Elle séparait de la foule les militaires. Elle accordait des places distinctes aux hommes mariés (scamna maritorum). Elle assignait un cuneus spécial aux enfants nobles (praetextati) et un autre, tout voisin, à leurs pédagogues. Il y avait aussi des sièges d'honneur pour les magistrats et les prêtres, siégeant soit individuellement, soit en corps. Enfin plus honorifiques encore étaient les deux loges d'avant-scène (tribunalia), situées au-dessus des entrées de l'orchestra, dans celle de droite prenaient place le donateur des jeux et l'empereur ; dans celle de gauche, l'impératrice au milieu des Vestales. Sous Domitien ces règlements furent confirmés et appliqués avec une rigueur nouvelle. La figure ci-jointe représente, d'après une monnaie frappée à Héraclée (Bithynie) au IIIe siècle de notre ère, un théâtre rempli de spectateurs.

Nous avons parlé, à propos du théâtre de Pompéi, des précautions prises par les Romains pour la commodité des spectateurs : édifices couverts à proximité du théâtre, pouvant offrir un abri en cas de pluie (odéons, gymnases, portiques, etc.) ; voiles, au-dessus de la cavea, arrêtant les rayons du soleil ; aspersions d'eau fraîche et parfumée. Il nous reste à dire un mot de l'acoustique dans les théâtres romains et des moyens employés pour la développer. Dans la plupart des théâtres antiques, l'acoustique, ainsi que l'ont prouvé les expériences faites par les modernes, est naturellement excellente. C'est que plusieurs conditions, favorables à la propagation comme à la concentration des sons, s'y trouvent réunies : l'adossement de la cavea à une colline, la disposition concentrique des gradins, le peu de profondeur de la scène, etc. Mais l'art de l'architecte pouvait ajouter encore à ces avantages naturels. Vitruve prescrit, à cet effet, deux mesures. Il veut premièrement que la ligne idéale passant par l'arête supérieure des gradins forme une droite, et, d'autre part, que la scaena et la cavea soient de hauteur égales. Enfin, à l'époque hellénistique ou romaine, s'introduisit un autre perfectionnement, signalé également par Vitruve. On disposait autour de la cavea un à trois rangs de niches, selon la grandeur du théâtre ; dans ces niches étaient placés des vases d'airain ou, à la rigueur, de terre cuite, tous d'un timbre différent et soigneusement calculé, qui, recueillant la voix des acteurs, la renvoyaient au public amplifiée et embellie. En plusieurs théâtres, notamment à Gérasa, à Aizani et en Crète, on a trouvé des niches qui semblent avoir eu cette destination.

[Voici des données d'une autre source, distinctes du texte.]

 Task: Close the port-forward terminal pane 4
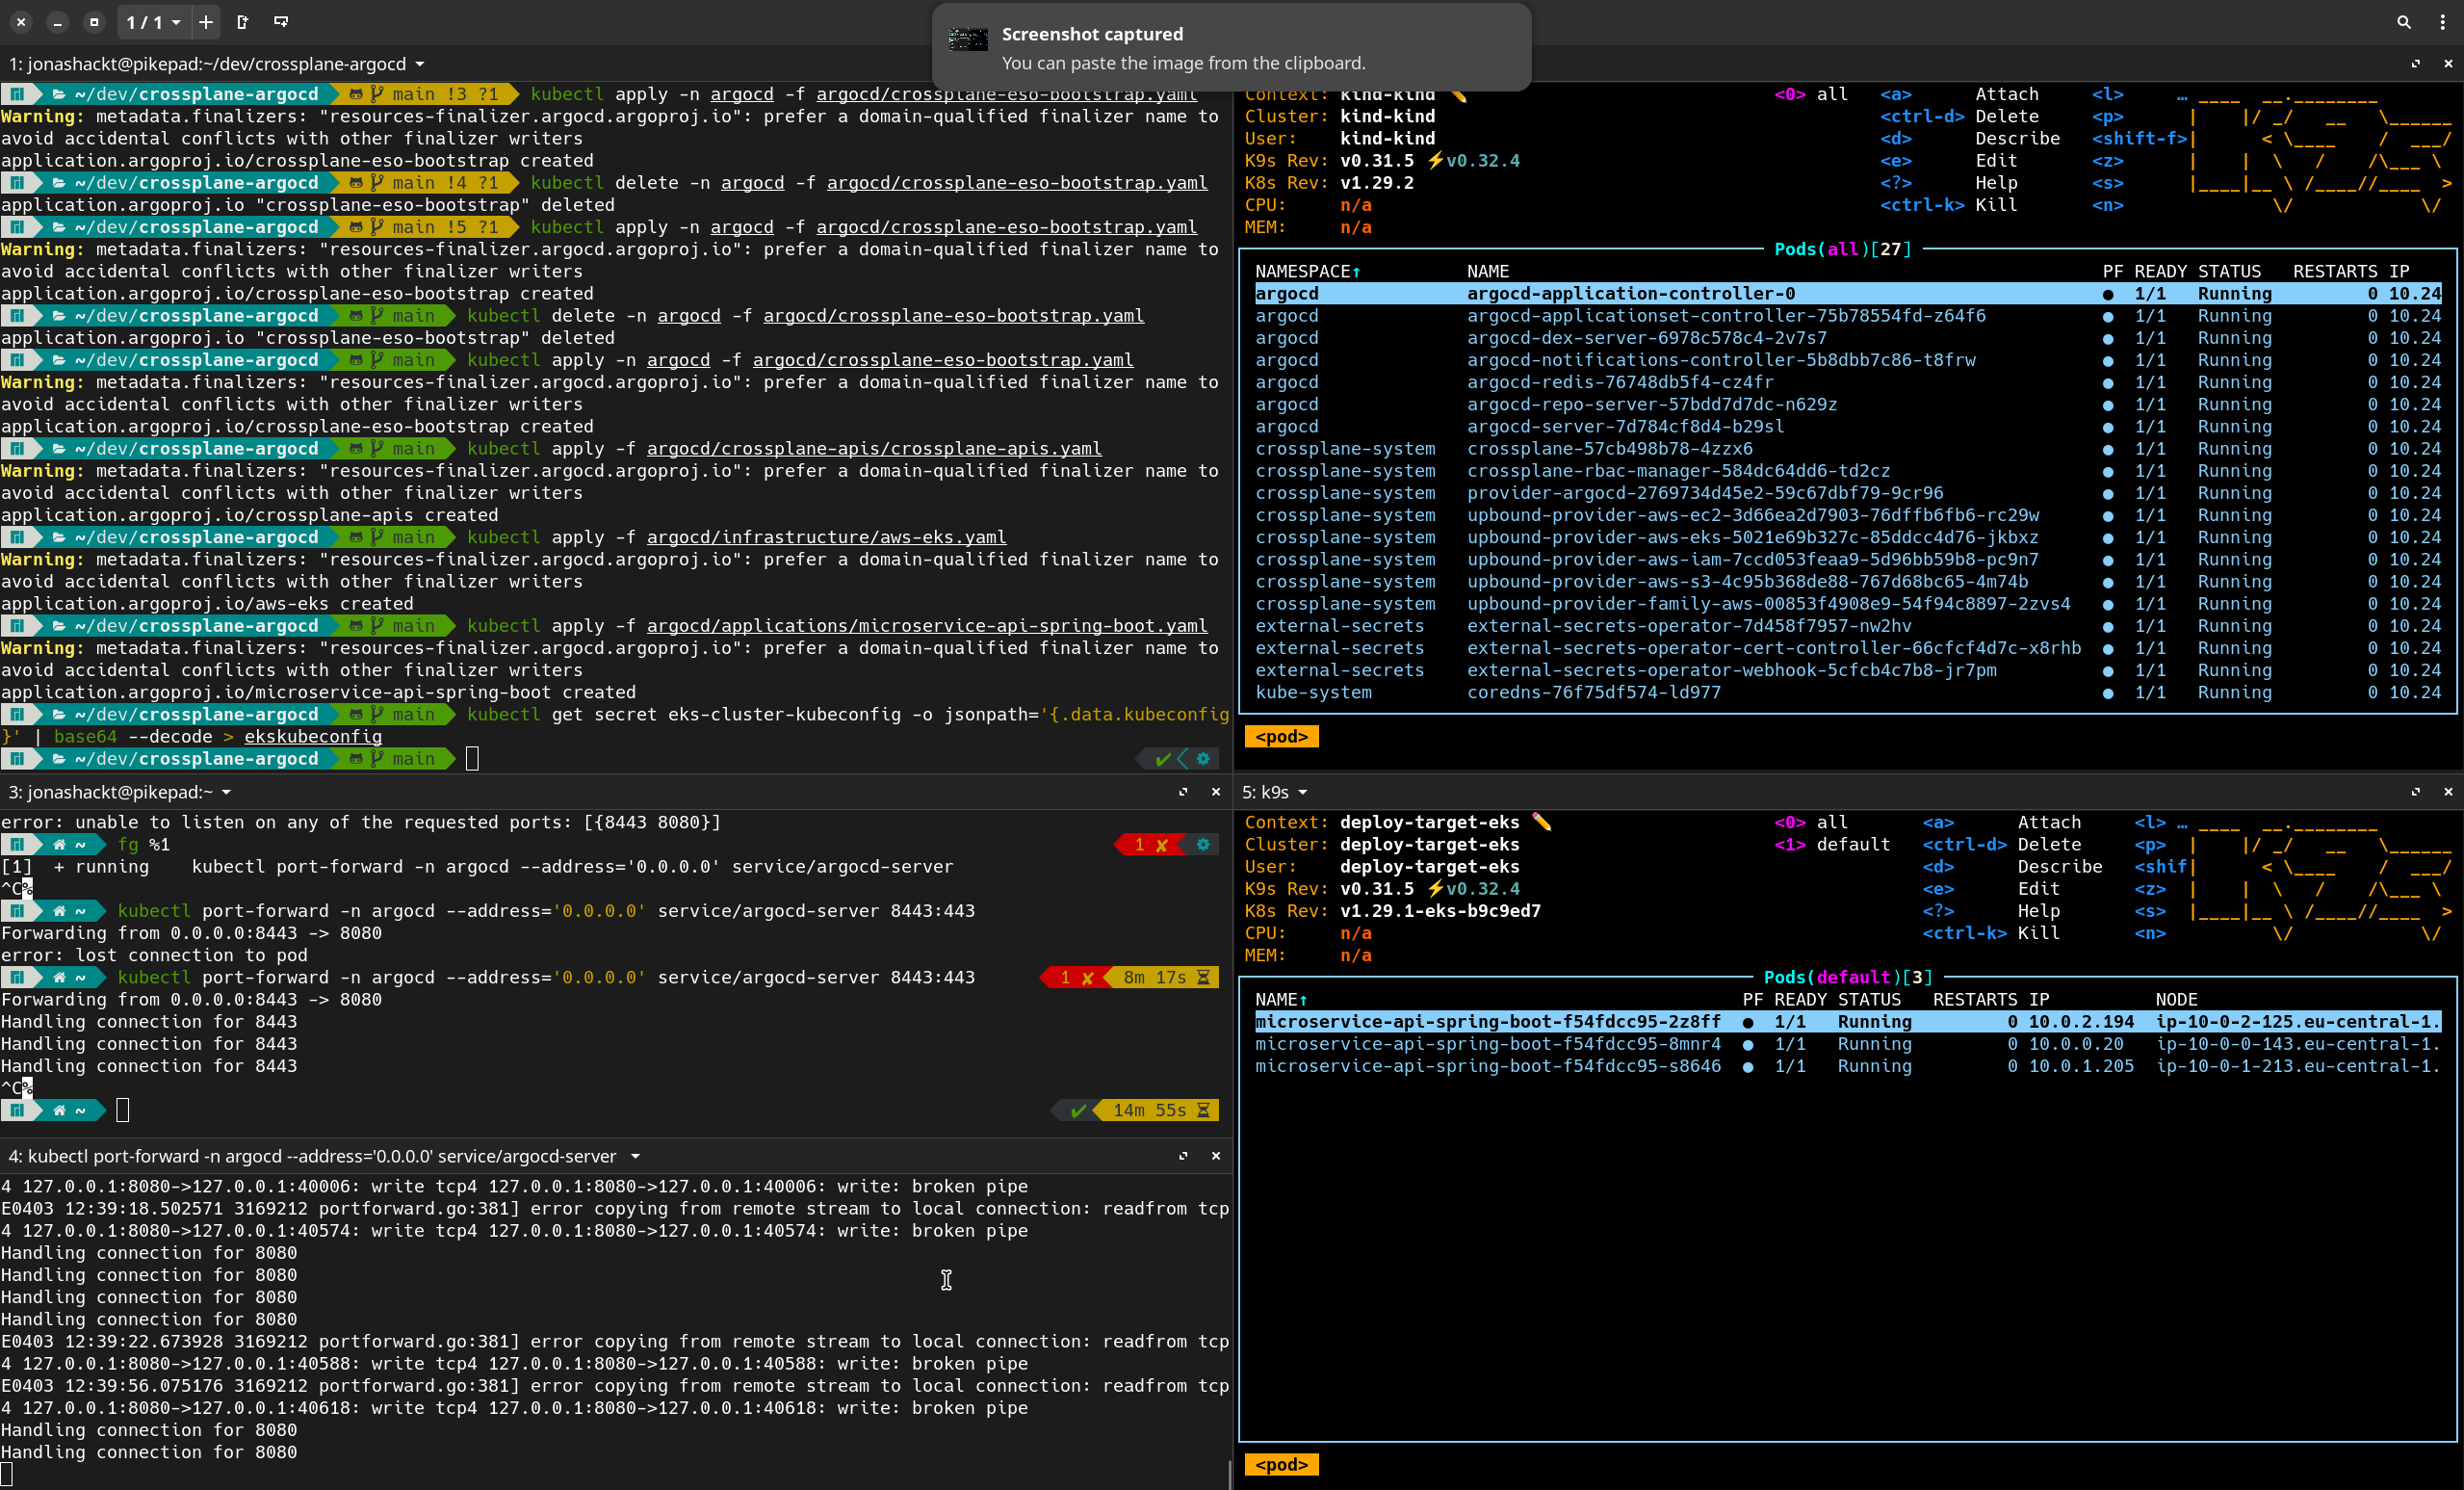tap(1216, 1156)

Tandis qu'à Athènes tout concours dramatique comportait une triple compétition entre les chorèges, les poètes et les protagonistes, à Rome le concours n'avait lieu qu'entre les chefs de troupes [Comoedia]. Il n'y avait, par suite, qu'un prix, qui consistait sans doute en une somme d'argent. Ce prix n'était pas décerné, comme en Grèce, par un jury spécial, mais par le donateur des jeux lui-même. Nul doute, cependant, que l'avis du public, généralement exprimé par de bruyantes manifestations, ne fût prépondérant. Bien avant la représentation, l'opinion avait été travaillée par les brigues des concurrents. Chaque troupe avait sa claque. Sur les procès-verbaux officiels dressés après les concours, et dont quelques spécimens nous ont été transmis en tête des pièces de Plaute et de Térence, voir Didaskalia.